E tra la leggendaria inaugurazione con Gianni Morandi, le successive commemorazioni e l’ormai prossima serrata, ecco la storia declinante, occidente (voce del verbo occidere) d’una comunità tenuta assieme da un’idea che era, in realtà, una confusa nebulosa d’istanze, di necessità, di dolori da riscattare.
La recitazione di Goretti è il pezzo forte, ben più e ben oltre d’un falso monologo (in scena arriva pure Massimo Bonechi, sua la regia) composto coi crismi d’una drammaturgia popolar-toscana a rammentare, nell’originalità, certi soli di Alessandro Benvenuti: è come se nello sguardo accigliato, nei trabocchi vocali, nel curvar di spalle s’insinuassero gli artisti che l’attore casentinese ha studiato, nell’etimo latino di amare, in anni di proficua gavetta. Le delicate ruvidezze di Carlo Monni, i guizzi del miglior Benigni, certi lampi di quel Kaemmerle compagno di peripezie recenti. Senza furbizie o truccacci, e n’avrebbe donde, a far venir giù tutto a suon di risa e battimani.
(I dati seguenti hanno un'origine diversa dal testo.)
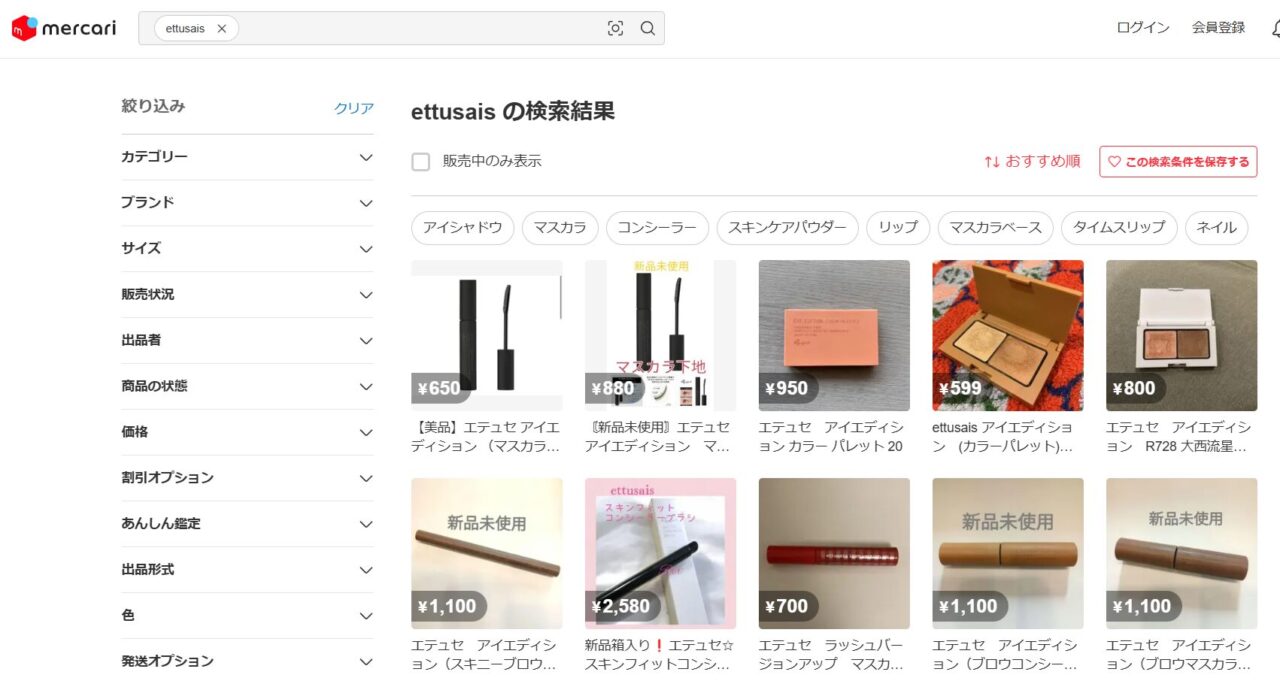
Task: Toggle 販売中のみ表示 checkbox
Action: point(421,161)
È un’ode autobiografica al tramonto, questo Gobbo : strappa risa al labbro, gocce all’occhio, palpiti al cuore. A un mondo, a un tempo, a quando esistevano i luoghi (curioso che il percorso degli Omini, ex gruppo di Goretti, si concentri sulle stazioni ferroviarie quali non luoghi). Erano le Case del Popolo, di nome e fatto, posti in cui, citiamo una storica sitcom americana, “Everybody knows your name“, sottoinsiemi speciali e migliori dei bar: si svolgeva la vita, non catodica e non (ancora) preda dello spettacolo, di un’Italia in prevalenza maschile, certo da non idealizzare (si pensi ancora al Cioni Mario benignesco), ma che non è affatto disumano rimpiangere. Almeno un po’.